## **Installing Conda**

In [None]:
!which python # should return /usr/local/bin/python
!python --version
!echo $PYTHONPATH
%env PYTHONPATH=

In [None]:
%%bash
MINICONDA_INSTALLER_SCRIPT=Miniconda3-4.5.4-Linux-x86_64.sh
MINICONDA_PREFIX=/usr/local
wget https://repo.continuum.io/miniconda/$MINICONDA_INSTALLER_SCRIPT
chmod +x $MINICONDA_INSTALLER_SCRIPT
./$MINICONDA_INSTALLER_SCRIPT -b -f -p $MINICONDA_PREFIX

In [None]:
!which conda # should return /usr/local/bin/conda
!conda --version # should return 4.5.4
!which python # still returns /usr/local/bin/python
!python --version # now returns Python 3.6.5 :: Anaconda, Inc.

In [None]:
%%bash
conda install --channel defaults conda python=3.6 --yes
conda update --channel defaults --all --yes

In [None]:
!conda --version # now returns 4.8.3
!python --version # now returns Python 3.6.10 :: Anaconda, Inc.

In [None]:
import sys
_ = (sys.path
        .append("/usr/local/lib/python3.6/site-packages"))

In [None]:
!conda install --channel conda-forge featuretools --yes

## **Installing Scrapy**

In [None]:
!cd content/

In [None]:
!conda install -c conda-forge scrapy
!pip install Scrapy

#### **Note:** Below is the spider script which needs to be written in `group7_spider.py` **NOT HERE**!

In [None]:
import scrapy
import json
import re


class FactchecksSpider(scrapy.Spider):
    name = "FactChecks"
    allowed_domains = ["www.snopes.com"]
    start_urls = ["https://www.snopes.com/fact-check/"]
    url_set = set({"https://www.snopes.com/fact-check/"})
    headers = {
        "User-Agent": "Mozilla/5.0 (X11; Linux x86_64; rv:48.0) Gecko/20100101 Firefox/48.0"
    }

    def parse(self, response):
        """
        This method crawls the pages and extracts:
        1. links to the articles
        2. link to next page
        """
        links = response.css(
            "body > div.theme-content > div > div > main > div > div.media-list > article.media-wrapper > a::attr(href)"
        ).extract()
        next_page = response.css(".btn-next::attr(href)").extract()
        for link in links:
            link = response.urljoin(link)
            if link not in self.url_set:
                self.url_set.add(link)
                yield scrapy.Request(
                    url=link, headers=self.headers, callback=self.parse_fact_details
                )
        if next_page:
            if next_page[0] not in self.url_set:
                self.url_set.add(next_page[0])
                yield scrapy.Request(
                    url=next_page[0], headers=self.headers, callback=self.parse
                )
        pass

    def parse_fact_details(self, response):
        """This method crawls and extracts the details of each article."""

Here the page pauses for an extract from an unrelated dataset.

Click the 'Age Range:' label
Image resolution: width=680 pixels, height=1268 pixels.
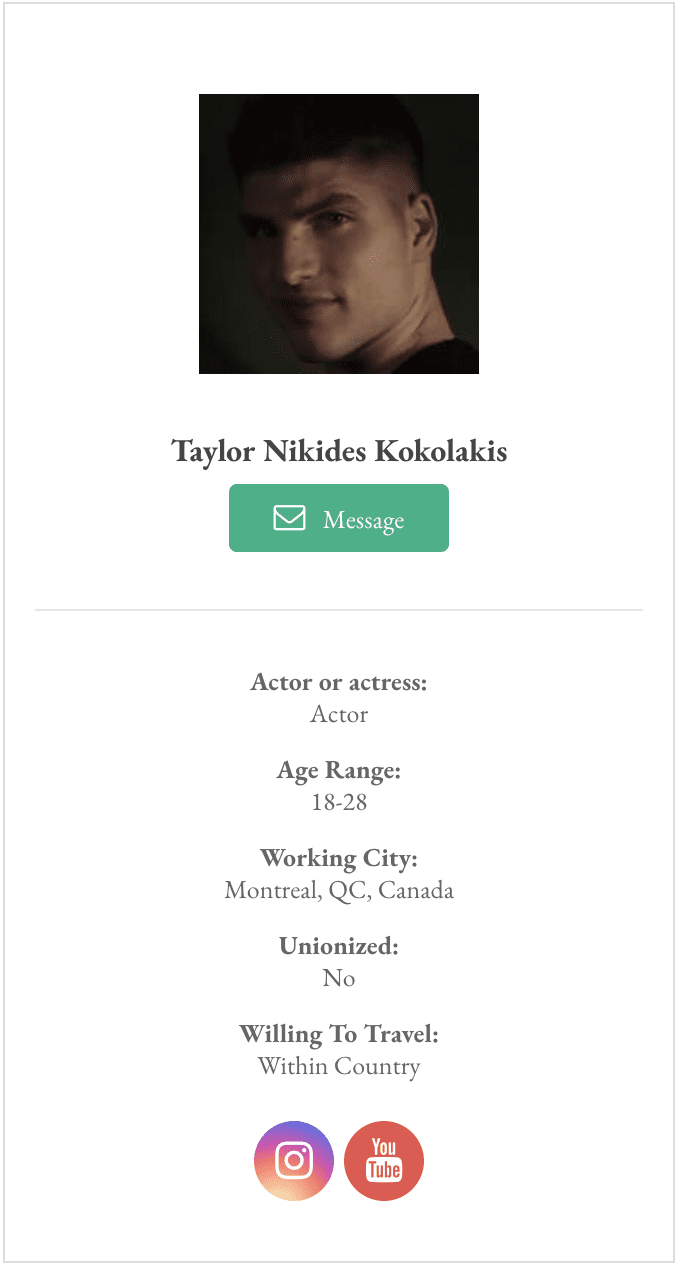339,771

        links_in_content = response.css("div.content:nth-child(2) a::attr(href)").extract()
        for link in links_in_content:
            if link.startswith("https://www.snopes.com/fact-check/") and (link not in self.url_set):
                self.url_set.add(link)
                yield scrapy.Request(
                    url=link, headers=FactchecksSpider.headers, callback=self.parse_fact_details
                )

        claim_list = response.css(".claim > p:nth-child(1) ::text").extract()
        claim = ''
        if len(claim_list):
            claim = claim_list[0]

        content = ''
        content_body_list = response.css("div.content:nth-child(2)").extract()
        if len(content_body_list):
            content_body = content_body_list[0]
            content = self.remove_html_tags(content_body)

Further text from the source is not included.